▶ _Assignment_: Once the line with "CONTACT (1101, 44)" is found in the data, output it and each following line exactly, up to and including the line with "privacy policy (269, 2558)", and nothing before or after.

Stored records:
....................
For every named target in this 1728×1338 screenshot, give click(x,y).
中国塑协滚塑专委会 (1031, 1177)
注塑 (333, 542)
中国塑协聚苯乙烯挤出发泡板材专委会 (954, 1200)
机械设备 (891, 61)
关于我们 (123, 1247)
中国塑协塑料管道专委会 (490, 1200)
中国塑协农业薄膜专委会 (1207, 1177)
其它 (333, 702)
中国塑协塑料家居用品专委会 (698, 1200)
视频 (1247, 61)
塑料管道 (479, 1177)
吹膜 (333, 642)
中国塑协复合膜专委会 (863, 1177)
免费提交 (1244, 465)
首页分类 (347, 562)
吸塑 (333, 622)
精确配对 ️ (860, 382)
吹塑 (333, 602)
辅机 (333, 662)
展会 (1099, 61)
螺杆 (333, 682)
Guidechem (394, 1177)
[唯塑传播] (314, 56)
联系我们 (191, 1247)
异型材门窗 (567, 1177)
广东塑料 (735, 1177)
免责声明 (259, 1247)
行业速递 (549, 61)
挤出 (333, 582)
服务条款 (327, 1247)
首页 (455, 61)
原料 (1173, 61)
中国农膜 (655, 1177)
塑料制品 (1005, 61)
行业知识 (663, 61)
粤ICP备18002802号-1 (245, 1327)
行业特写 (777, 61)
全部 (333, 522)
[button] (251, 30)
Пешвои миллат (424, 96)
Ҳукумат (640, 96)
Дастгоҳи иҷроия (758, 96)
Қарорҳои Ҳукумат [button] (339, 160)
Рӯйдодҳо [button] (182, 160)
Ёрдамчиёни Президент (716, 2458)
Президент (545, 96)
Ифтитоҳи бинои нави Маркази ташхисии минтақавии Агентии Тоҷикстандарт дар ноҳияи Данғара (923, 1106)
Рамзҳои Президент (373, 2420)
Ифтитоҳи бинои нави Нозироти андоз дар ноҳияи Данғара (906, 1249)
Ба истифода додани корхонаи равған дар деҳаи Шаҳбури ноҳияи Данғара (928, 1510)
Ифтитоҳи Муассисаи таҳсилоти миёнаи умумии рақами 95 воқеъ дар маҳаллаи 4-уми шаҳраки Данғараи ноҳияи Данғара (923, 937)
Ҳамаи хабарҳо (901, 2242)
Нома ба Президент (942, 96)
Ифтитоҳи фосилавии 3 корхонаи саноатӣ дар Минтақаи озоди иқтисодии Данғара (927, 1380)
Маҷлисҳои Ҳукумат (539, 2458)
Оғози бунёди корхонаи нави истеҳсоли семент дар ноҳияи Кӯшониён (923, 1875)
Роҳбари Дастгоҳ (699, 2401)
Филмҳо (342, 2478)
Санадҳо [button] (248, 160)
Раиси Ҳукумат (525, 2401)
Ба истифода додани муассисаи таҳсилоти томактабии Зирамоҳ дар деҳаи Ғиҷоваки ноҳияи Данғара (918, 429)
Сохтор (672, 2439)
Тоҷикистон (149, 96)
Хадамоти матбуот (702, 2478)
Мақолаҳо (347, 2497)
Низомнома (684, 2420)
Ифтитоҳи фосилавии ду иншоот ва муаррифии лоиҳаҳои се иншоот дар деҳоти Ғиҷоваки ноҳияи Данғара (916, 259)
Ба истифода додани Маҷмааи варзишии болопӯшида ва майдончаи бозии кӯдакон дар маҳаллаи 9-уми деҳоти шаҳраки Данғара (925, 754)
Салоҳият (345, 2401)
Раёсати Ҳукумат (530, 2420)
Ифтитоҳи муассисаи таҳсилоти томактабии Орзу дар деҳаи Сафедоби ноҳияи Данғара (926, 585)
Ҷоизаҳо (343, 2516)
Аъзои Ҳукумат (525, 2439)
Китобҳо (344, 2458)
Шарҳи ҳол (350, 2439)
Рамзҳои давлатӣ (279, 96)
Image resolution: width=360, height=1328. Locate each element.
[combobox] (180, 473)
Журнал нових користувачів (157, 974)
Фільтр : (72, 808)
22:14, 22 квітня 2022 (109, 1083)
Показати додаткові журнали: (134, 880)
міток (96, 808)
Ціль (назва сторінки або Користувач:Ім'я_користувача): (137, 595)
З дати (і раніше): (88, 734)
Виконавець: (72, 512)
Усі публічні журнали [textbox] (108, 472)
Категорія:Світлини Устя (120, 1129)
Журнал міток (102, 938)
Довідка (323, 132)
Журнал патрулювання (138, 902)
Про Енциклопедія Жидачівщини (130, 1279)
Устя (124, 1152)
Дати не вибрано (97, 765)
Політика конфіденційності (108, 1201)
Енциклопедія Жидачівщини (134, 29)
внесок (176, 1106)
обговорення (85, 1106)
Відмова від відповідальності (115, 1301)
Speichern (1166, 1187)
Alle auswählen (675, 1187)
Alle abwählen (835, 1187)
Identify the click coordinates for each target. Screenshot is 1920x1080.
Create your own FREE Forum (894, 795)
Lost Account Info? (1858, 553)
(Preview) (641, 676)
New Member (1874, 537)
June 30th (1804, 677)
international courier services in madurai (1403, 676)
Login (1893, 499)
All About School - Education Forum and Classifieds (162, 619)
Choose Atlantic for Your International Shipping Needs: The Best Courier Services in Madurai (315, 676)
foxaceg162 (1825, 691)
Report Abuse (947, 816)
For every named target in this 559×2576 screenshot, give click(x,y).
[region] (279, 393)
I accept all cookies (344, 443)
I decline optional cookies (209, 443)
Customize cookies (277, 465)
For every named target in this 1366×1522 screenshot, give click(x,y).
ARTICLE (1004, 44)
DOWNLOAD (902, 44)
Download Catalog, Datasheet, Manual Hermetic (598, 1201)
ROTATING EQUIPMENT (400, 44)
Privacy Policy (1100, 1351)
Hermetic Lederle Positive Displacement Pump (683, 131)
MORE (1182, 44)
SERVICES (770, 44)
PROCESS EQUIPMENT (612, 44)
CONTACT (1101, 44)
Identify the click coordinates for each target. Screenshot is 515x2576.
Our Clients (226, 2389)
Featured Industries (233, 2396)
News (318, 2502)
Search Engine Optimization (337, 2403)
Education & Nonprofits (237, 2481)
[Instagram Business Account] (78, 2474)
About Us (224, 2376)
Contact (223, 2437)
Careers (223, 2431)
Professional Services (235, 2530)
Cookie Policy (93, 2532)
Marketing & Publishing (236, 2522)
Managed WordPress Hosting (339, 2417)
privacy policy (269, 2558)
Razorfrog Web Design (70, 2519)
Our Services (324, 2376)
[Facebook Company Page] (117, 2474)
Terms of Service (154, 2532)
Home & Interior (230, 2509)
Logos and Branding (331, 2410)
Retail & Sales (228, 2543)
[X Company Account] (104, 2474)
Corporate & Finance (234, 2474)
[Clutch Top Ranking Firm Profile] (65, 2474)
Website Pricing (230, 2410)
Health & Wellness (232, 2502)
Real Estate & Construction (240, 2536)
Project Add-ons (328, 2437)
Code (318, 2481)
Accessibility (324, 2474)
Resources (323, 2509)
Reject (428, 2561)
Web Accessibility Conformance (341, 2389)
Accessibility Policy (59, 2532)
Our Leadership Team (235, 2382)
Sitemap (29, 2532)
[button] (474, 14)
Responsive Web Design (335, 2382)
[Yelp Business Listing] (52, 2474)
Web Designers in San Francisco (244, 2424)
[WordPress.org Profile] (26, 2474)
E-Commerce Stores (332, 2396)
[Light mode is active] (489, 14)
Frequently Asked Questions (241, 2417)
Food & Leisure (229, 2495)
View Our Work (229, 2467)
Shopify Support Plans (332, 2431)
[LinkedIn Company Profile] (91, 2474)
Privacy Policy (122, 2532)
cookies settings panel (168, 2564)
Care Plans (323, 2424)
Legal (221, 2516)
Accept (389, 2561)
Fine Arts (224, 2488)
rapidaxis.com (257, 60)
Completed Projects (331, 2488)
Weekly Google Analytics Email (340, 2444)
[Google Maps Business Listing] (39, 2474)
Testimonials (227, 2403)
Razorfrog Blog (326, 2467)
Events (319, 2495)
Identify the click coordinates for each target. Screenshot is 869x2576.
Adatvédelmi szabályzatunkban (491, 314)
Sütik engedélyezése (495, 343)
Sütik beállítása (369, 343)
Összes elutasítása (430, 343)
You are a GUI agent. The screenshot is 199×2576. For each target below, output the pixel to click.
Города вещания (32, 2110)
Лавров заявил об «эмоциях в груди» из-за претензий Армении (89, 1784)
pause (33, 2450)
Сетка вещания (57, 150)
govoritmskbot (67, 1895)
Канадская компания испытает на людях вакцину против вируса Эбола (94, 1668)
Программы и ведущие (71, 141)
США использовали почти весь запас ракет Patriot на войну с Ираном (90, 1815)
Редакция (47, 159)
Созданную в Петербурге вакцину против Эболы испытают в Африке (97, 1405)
....................
▶ _Solution_:
CONTACT (1101, 44)
Identify the click coordinates for each target. Screenshot is 515x2576.
Our Clients (226, 2389)
Featured Industries (233, 2396)
News (318, 2502)
Search Engine Optimization (337, 2403)
Education & Nonprofits (237, 2481)
[Instagram Business Account] (78, 2474)
About Us (224, 2376)
Contact (223, 2437)
Careers (223, 2431)
Professional Services (235, 2530)
Cookie Policy (93, 2532)
Marketing & Publishing (236, 2522)
Managed WordPress Hosting (339, 2417)
privacy policy (269, 2558)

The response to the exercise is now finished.